Work task:
For the data below, give the number of lines that include the word "will" and nothing else.

Stored data:
--- START ---
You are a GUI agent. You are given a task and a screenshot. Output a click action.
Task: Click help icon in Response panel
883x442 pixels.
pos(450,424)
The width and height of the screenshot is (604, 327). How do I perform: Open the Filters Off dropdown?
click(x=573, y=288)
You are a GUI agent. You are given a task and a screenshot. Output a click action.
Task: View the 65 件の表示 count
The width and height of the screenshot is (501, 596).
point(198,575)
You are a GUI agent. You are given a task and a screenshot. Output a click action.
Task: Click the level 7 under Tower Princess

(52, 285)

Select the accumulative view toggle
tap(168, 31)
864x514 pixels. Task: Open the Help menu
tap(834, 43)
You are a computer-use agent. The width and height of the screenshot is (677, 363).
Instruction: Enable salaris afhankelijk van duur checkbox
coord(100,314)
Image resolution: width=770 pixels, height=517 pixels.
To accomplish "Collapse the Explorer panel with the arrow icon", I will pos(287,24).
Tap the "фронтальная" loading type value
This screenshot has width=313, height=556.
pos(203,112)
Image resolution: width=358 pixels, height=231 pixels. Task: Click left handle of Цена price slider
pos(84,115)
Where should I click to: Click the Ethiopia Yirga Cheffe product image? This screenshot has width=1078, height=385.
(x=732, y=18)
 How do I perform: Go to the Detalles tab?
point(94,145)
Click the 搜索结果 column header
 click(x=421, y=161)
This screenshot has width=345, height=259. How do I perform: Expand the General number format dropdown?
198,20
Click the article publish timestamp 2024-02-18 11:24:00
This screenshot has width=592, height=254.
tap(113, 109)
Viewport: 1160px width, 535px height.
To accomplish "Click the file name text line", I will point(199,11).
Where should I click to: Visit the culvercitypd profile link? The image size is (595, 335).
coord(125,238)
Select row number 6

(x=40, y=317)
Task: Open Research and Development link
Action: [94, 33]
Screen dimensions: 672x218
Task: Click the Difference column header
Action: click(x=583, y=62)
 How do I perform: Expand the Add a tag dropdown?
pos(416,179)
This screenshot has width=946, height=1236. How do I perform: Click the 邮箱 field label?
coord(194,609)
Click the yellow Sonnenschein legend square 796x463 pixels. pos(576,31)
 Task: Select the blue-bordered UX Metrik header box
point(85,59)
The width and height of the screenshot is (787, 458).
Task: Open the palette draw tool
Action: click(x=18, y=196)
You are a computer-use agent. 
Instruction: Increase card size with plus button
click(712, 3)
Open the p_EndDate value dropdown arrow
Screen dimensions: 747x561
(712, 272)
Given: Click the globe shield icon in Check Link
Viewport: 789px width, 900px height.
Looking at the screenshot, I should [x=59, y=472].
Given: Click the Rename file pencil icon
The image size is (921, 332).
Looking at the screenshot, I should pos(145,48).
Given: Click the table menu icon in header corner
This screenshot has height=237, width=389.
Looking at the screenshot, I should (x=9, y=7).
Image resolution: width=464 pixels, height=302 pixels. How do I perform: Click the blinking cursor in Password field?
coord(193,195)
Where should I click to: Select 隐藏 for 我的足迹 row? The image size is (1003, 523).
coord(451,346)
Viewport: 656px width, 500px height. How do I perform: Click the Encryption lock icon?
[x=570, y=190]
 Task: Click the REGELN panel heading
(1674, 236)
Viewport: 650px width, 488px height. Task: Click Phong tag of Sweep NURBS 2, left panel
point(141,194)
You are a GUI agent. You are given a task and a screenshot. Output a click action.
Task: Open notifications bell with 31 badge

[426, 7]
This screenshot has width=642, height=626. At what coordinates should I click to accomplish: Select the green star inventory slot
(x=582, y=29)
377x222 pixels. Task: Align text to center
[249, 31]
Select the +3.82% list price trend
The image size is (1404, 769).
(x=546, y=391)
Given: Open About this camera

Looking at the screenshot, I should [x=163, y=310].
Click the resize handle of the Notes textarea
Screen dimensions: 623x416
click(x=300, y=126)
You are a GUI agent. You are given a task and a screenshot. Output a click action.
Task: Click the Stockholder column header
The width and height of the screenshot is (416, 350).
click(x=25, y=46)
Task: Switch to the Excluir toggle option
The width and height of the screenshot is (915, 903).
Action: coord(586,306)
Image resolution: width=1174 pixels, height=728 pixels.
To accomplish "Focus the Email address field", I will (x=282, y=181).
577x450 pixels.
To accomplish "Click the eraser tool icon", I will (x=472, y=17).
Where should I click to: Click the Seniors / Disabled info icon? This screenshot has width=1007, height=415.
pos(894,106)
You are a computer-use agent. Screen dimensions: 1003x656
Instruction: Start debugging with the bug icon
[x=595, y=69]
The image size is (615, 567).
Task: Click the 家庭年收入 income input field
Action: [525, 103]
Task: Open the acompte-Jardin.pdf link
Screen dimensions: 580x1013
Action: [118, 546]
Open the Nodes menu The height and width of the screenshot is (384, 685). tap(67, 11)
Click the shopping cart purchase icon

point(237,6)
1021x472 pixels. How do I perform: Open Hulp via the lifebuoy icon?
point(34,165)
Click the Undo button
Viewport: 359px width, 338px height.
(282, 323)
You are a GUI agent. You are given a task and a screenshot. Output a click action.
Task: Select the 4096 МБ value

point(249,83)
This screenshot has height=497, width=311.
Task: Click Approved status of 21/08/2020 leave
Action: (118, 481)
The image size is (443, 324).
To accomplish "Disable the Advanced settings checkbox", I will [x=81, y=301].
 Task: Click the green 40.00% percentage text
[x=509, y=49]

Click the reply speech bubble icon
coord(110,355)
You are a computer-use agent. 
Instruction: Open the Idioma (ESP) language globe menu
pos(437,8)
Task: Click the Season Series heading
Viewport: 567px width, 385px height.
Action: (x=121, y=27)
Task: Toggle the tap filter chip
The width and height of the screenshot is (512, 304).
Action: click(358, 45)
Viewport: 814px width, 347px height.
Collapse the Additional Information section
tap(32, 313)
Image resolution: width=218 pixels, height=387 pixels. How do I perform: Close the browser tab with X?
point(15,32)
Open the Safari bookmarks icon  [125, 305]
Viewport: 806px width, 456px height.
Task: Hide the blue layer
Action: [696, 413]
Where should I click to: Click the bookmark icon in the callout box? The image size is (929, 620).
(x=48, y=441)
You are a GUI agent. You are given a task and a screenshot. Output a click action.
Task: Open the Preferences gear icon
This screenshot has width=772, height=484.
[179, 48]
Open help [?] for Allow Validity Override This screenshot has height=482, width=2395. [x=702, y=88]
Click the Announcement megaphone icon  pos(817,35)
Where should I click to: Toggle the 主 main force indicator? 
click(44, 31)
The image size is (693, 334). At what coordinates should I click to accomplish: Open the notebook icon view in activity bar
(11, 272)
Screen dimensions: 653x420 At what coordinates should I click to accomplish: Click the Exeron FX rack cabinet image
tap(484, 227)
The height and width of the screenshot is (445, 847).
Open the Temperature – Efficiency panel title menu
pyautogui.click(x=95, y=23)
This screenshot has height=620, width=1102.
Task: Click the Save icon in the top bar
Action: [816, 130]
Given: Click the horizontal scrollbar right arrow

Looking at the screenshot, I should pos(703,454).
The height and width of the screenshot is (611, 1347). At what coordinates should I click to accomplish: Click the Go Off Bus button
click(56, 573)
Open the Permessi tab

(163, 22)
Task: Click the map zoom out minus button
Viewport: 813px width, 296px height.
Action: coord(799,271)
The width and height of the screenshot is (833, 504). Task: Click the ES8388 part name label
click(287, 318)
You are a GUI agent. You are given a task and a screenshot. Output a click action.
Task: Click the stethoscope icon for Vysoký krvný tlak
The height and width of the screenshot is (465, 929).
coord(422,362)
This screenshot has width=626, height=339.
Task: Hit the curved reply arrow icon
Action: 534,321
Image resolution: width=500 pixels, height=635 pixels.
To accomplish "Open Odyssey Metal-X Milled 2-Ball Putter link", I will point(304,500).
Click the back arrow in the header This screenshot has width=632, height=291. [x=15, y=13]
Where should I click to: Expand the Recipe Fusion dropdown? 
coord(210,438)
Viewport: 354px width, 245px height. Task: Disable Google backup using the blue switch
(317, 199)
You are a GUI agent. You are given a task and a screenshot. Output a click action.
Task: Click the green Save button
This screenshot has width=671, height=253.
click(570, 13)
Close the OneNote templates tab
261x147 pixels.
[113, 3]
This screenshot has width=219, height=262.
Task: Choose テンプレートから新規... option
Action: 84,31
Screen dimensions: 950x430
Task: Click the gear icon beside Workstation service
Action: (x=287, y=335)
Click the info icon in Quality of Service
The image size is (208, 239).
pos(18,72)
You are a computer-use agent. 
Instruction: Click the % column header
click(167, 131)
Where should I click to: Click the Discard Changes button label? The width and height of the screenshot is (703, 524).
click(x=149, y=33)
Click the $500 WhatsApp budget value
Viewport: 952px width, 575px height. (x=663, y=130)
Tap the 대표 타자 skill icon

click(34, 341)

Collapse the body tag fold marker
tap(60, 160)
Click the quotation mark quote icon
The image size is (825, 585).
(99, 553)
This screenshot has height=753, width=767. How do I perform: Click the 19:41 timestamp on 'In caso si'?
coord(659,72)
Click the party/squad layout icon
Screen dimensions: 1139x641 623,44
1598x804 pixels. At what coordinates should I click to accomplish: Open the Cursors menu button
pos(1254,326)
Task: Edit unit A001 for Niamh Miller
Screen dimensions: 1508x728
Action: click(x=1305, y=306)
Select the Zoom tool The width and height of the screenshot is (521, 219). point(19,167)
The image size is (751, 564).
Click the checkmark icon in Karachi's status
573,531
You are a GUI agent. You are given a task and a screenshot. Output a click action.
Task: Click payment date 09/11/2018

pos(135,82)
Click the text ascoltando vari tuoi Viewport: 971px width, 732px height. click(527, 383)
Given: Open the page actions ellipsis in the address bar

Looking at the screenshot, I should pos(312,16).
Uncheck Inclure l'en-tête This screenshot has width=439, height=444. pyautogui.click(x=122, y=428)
--- END ---
Completed task:
6